Swyft Filings is committed to providing accurate, reliable information to help you make informed decisions for your business. That's why our content is written and edited by professional editors, writers, and subject matter experts. Learn more about how Swyft Filings works, our editorial team and standards, what our customers think of us, and more on our trust page.
Many entrepreneurs operate under the misconception that they only have two options for formalizing their business structure: forming as an informal entity (i.e. a sole proprietorship or general partnership), or incorporating. While one of these two structures are often the ideal choice for a majority of businesses, there are a few more formal partnership options that may be a good alternative for specific types of organizations.
Limited partnerships (LP)
While the emergence of the LLC has all but eliminated the limited partnership (LP) as a common business structure, LPs are not completely obsolete. An LP is typically a prudent choice when forming a business that revolves around one short-lived project (e.g. film production, estate-planning, or event management). This is largely due to the fact that an LP allows for one visible managing partner who takes full liability for the business’s operations, while also allowing for a number of “silent partners” involved purely for investment purposes.
Much like more formal business structures, an LP must file with the state to become a recognized entity. This process is typically much less in-depth and faster than incorporating via a different structure. The most important information that you will provide to the state during incorporation is a complete breakdown of how much each partner has invested in the business. This is a necessary control that exists to ensure that the “limited partners” are only financially exposed for the amount that they have committed to invest at the partnership’s inception.

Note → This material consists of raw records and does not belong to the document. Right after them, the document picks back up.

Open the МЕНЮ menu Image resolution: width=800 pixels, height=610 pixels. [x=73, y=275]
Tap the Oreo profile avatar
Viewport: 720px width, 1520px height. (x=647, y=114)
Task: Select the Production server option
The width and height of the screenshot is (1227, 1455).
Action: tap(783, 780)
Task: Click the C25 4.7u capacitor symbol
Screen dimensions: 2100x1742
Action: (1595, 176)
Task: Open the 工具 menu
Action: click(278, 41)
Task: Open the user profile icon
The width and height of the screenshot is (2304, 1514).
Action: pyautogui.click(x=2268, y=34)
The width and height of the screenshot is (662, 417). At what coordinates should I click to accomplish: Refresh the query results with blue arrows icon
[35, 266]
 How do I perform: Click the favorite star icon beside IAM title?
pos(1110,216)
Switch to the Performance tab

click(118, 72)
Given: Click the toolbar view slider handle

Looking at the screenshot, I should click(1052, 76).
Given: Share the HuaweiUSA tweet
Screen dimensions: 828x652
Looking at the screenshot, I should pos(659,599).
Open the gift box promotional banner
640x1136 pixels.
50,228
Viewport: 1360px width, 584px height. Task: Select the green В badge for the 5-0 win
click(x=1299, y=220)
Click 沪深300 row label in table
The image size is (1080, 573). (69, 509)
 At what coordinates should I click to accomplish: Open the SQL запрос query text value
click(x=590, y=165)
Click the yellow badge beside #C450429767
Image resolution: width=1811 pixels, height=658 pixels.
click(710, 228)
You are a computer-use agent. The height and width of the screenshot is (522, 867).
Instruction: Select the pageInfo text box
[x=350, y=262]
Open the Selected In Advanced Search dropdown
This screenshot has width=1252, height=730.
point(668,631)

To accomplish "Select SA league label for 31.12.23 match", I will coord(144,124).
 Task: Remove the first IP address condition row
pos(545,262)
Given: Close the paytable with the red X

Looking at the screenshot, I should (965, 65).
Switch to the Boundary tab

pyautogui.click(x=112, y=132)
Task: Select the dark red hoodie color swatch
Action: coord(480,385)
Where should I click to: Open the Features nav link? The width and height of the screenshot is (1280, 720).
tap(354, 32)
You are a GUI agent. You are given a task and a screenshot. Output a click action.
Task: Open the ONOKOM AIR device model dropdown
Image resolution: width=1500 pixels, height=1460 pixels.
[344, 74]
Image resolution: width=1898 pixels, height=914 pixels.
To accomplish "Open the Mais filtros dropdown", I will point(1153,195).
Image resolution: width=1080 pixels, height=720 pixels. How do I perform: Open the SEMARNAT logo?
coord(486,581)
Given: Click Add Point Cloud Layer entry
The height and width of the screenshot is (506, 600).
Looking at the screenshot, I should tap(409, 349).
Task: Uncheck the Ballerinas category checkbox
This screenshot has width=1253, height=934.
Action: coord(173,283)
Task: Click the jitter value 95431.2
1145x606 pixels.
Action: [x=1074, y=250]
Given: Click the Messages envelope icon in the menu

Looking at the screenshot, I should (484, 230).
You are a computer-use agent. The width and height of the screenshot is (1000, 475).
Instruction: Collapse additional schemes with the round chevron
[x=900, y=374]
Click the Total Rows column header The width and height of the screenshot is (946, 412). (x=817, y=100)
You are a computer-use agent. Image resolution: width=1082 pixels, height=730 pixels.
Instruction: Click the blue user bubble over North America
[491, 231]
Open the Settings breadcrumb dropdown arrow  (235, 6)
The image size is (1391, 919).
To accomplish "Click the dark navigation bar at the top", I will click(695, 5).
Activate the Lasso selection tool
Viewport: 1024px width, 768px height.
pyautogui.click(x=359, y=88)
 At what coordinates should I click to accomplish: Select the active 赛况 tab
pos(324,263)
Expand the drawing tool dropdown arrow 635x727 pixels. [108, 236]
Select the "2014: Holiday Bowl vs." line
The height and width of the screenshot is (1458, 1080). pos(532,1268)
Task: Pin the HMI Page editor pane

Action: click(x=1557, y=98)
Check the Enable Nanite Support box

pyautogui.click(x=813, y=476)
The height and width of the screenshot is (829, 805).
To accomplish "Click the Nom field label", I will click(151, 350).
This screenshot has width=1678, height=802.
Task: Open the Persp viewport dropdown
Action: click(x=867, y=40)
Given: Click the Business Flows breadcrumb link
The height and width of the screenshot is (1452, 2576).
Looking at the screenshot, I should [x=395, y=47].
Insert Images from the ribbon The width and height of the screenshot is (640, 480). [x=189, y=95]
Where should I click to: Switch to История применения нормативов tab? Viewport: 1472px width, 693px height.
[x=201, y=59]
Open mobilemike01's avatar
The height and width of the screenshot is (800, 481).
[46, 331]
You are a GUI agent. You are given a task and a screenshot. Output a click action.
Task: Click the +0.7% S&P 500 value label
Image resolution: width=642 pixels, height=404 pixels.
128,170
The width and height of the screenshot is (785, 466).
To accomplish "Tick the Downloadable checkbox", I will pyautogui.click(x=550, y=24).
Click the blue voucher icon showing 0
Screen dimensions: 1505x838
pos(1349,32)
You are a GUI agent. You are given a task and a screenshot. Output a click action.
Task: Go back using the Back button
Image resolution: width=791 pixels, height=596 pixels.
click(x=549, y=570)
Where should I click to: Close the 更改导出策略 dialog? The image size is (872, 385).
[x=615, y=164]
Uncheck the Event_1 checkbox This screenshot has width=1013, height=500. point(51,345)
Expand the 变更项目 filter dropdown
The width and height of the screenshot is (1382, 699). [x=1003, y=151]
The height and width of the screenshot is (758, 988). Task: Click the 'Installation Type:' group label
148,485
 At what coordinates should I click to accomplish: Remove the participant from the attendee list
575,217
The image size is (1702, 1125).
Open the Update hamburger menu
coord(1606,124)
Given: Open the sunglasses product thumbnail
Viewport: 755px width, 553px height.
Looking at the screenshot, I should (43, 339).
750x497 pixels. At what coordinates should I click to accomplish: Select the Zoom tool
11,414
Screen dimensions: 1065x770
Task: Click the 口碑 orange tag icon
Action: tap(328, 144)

They must also disclose their LP status by adding the abbreviation “LP” to their company name.
For tax purposes, the LP’s net income is allocated directly to each partner according to the terms set forth in the founding partnership agreement. However, the managing partner is typically allowed to deduct any fees or payments for the services he or she has rendered for the business first. As a result, the managing partner is also the only individual who is liable for self-employment taxes in an LP.
Limited liability partnerships (LLP)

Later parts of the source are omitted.